Our little lab community is currently in total shock... a woman I used to work with is currently dying of Crutzfeld-Jacob disease, yes, "Mad Cow Disease for people". Since she is a vegetarian and also a lesbian (very little body fluid transfer... quite the safest sexual orientation to be, epidemiologically speaking), the likely source of her infection is a blood transfusion she had while visiting Europe years ago. The disease can apparently lie dormant for a very long time.Teremia wrote:I'm just saying that banning all Europeans (or people who've lived five years in Europe) seems to me taking caution to the point of silliness. What percentage of Europeans can be expected to come down with vCJD (i.e. mad cow for people)? Really not that high, especially outside of the UK.
Just looking very briefly, I find one paper in the International Journal of Epidemiology (by Marc Chadeau-Hyam and Annick Alpérovitch) predicting 33 future case of vCJD in France. That's not a large number. Banning Europeans (and hangers-on like me) from donating blood seems like overkill.

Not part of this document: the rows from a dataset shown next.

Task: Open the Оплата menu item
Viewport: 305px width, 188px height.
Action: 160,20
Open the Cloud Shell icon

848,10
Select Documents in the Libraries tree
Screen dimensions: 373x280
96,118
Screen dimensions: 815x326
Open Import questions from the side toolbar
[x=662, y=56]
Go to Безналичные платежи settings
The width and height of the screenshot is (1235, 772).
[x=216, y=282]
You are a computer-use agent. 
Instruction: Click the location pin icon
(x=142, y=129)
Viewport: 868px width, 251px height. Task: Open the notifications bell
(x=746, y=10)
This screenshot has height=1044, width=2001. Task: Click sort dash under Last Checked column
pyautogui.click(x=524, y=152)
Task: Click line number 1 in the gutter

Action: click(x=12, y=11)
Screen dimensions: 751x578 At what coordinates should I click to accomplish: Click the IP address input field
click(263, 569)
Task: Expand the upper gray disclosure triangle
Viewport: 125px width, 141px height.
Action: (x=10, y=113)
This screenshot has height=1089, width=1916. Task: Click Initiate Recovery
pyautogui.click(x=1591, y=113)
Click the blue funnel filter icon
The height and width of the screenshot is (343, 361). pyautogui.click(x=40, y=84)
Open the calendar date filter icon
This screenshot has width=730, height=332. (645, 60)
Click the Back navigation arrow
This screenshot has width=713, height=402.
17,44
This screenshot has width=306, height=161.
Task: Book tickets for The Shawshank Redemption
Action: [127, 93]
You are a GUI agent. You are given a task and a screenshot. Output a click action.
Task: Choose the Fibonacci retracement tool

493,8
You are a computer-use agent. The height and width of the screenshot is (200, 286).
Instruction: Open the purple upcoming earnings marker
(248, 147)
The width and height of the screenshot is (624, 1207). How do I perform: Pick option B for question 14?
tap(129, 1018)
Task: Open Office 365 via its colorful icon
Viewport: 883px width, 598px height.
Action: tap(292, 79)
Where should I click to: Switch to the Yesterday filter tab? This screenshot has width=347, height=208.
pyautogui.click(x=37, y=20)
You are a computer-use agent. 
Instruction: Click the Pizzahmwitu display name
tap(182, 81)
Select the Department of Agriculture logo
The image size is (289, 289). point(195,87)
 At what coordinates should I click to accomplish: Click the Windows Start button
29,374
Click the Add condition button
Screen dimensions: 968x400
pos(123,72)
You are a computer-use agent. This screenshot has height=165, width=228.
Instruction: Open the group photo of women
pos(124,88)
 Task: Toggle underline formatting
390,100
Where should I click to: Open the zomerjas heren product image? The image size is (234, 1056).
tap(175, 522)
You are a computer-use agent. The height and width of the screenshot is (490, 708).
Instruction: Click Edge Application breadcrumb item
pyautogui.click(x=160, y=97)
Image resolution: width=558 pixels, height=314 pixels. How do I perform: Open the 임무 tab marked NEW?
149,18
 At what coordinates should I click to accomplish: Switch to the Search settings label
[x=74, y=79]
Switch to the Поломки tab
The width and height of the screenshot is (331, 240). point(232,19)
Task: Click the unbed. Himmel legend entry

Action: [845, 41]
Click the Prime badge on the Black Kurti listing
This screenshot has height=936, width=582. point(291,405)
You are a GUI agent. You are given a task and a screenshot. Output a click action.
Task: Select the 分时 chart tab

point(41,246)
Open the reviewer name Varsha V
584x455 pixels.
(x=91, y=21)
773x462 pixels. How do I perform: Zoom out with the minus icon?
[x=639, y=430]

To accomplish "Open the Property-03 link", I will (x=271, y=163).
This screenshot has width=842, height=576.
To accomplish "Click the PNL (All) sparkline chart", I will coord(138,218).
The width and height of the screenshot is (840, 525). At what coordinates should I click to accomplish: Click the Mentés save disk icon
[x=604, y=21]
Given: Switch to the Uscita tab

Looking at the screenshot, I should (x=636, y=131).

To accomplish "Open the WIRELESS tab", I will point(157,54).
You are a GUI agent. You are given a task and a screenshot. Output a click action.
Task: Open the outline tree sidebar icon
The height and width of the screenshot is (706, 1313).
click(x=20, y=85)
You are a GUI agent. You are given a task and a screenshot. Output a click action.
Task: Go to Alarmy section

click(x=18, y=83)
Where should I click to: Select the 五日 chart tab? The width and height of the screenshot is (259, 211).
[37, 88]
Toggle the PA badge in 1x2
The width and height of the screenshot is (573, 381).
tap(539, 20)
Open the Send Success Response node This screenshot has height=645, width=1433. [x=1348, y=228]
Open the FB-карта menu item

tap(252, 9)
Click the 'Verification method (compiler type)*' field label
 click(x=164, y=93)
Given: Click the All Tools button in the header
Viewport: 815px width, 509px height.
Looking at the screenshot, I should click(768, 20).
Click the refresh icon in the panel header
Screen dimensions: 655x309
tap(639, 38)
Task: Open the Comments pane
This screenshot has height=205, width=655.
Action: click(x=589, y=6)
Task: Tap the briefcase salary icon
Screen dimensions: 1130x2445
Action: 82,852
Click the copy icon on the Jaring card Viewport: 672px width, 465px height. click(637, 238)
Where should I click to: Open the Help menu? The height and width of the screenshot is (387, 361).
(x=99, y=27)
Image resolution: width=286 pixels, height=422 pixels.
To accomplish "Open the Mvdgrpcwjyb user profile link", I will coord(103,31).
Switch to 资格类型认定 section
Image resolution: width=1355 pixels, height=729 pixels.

She cannot sit up. She is dizzy to the point of insanity. She cannot eat, light hurts her eyes, she is constantly nauseated and in incredible pain. She will slide into dementia. Her brain is being consumed, slowly, as actual holes are forming at an ever increasing rate due to this prion infestation.
There is no cure.
She has somewhere between two months and two years to live. She is desperately praying for the two month option.
Suddenly, the cautions being taken to contain this horrid killer seem a bit less "silly", at least to me. 33 people dying of this sure looks significant, when you know one who is.